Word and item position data
* Begin *
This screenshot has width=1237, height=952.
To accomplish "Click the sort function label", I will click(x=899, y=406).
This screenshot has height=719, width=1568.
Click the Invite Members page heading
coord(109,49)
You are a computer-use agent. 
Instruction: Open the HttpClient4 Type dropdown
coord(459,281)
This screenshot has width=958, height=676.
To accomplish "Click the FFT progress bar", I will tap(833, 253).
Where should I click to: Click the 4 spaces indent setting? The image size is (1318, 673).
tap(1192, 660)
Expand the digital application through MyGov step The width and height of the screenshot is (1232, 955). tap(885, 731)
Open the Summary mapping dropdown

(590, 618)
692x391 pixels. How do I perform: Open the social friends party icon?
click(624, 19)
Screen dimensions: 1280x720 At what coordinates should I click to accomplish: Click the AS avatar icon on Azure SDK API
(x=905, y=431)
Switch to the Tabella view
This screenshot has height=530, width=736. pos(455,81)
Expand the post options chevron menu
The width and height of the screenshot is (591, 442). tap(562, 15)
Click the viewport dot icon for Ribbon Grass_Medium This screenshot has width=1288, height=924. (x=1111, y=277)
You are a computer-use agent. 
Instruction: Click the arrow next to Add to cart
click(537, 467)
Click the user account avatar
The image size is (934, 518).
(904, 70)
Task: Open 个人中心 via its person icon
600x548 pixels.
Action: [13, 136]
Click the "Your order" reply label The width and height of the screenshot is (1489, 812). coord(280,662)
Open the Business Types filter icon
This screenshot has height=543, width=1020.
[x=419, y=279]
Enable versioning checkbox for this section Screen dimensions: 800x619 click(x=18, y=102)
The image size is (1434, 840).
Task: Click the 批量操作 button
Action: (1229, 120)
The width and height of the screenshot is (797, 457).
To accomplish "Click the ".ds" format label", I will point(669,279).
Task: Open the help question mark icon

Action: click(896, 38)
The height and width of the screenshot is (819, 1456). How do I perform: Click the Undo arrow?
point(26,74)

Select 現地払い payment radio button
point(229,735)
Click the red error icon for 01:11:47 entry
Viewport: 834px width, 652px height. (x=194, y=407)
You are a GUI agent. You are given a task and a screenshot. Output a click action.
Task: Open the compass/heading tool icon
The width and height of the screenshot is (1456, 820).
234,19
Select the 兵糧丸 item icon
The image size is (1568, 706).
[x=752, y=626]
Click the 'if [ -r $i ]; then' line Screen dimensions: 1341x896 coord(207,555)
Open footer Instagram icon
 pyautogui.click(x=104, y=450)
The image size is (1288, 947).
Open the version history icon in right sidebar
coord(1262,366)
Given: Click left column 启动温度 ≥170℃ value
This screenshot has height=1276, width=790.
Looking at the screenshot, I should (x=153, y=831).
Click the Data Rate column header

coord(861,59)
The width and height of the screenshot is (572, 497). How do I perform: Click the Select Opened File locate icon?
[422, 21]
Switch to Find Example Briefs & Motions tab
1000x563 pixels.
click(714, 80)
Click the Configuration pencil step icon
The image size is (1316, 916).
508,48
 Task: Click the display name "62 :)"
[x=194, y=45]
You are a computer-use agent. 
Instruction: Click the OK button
* End *
Short problem - Edit the rows above by replacing every "Instruction" with "Command" and leaving everything else unchanged.

Result of the task -
This screenshot has width=1237, height=952.
To accomplish "Click the sort function label", I will click(x=899, y=406).
This screenshot has height=719, width=1568.
Click the Invite Members page heading
coord(109,49)
You are a computer-use agent. 
Command: Open the HttpClient4 Type dropdown
coord(459,281)
This screenshot has width=958, height=676.
To accomplish "Click the FFT progress bar", I will tap(833, 253).
Where should I click to: Click the 4 spaces indent setting? The image size is (1318, 673).
tap(1192, 660)
Expand the digital application through MyGov step The width and height of the screenshot is (1232, 955). tap(885, 731)
Open the Summary mapping dropdown

(590, 618)
692x391 pixels. How do I perform: Open the social friends party icon?
click(624, 19)
Screen dimensions: 1280x720 At what coordinates should I click to accomplish: Click the AS avatar icon on Azure SDK API
(x=905, y=431)
Switch to the Tabella view
This screenshot has height=530, width=736. pos(455,81)
Expand the post options chevron menu
The width and height of the screenshot is (591, 442). tap(562, 15)
Click the viewport dot icon for Ribbon Grass_Medium This screenshot has width=1288, height=924. (x=1111, y=277)
You are a computer-use agent. 
Command: Click the arrow next to Add to cart
click(537, 467)
Click the user account avatar
The image size is (934, 518).
(904, 70)
Task: Open 个人中心 via its person icon
600x548 pixels.
Action: [13, 136]
Click the "Your order" reply label The width and height of the screenshot is (1489, 812). coord(280,662)
Open the Business Types filter icon
This screenshot has height=543, width=1020.
[x=419, y=279]
Enable versioning checkbox for this section Screen dimensions: 800x619 click(x=18, y=102)
The image size is (1434, 840).
Task: Click the 批量操作 button
Action: (1229, 120)
The width and height of the screenshot is (797, 457).
To accomplish "Click the ".ds" format label", I will point(669,279).
Task: Open the help question mark icon

Action: click(896, 38)
The height and width of the screenshot is (819, 1456). How do I perform: Click the Undo arrow?
point(26,74)

Select 現地払い payment radio button
point(229,735)
Click the red error icon for 01:11:47 entry
Viewport: 834px width, 652px height. (x=194, y=407)
You are a GUI agent. You are given a task and a screenshot. Output a click action.
Task: Open the compass/heading tool icon
The width and height of the screenshot is (1456, 820).
234,19
Select the 兵糧丸 item icon
The image size is (1568, 706).
[x=752, y=626]
Click the 'if [ -r $i ]; then' line Screen dimensions: 1341x896 coord(207,555)
Open footer Instagram icon
 pyautogui.click(x=104, y=450)
The image size is (1288, 947).
Open the version history icon in right sidebar
coord(1262,366)
Given: Click left column 启动温度 ≥170℃ value
This screenshot has height=1276, width=790.
Looking at the screenshot, I should (x=153, y=831).
Click the Data Rate column header

coord(861,59)
The width and height of the screenshot is (572, 497). How do I perform: Click the Select Opened File locate icon?
[422, 21]
Switch to Find Example Briefs & Motions tab
1000x563 pixels.
click(714, 80)
Click the Configuration pencil step icon
The image size is (1316, 916).
508,48
 Task: Click the display name "62 :)"
[x=194, y=45]
You are a computer-use agent. 
Command: Click the OK button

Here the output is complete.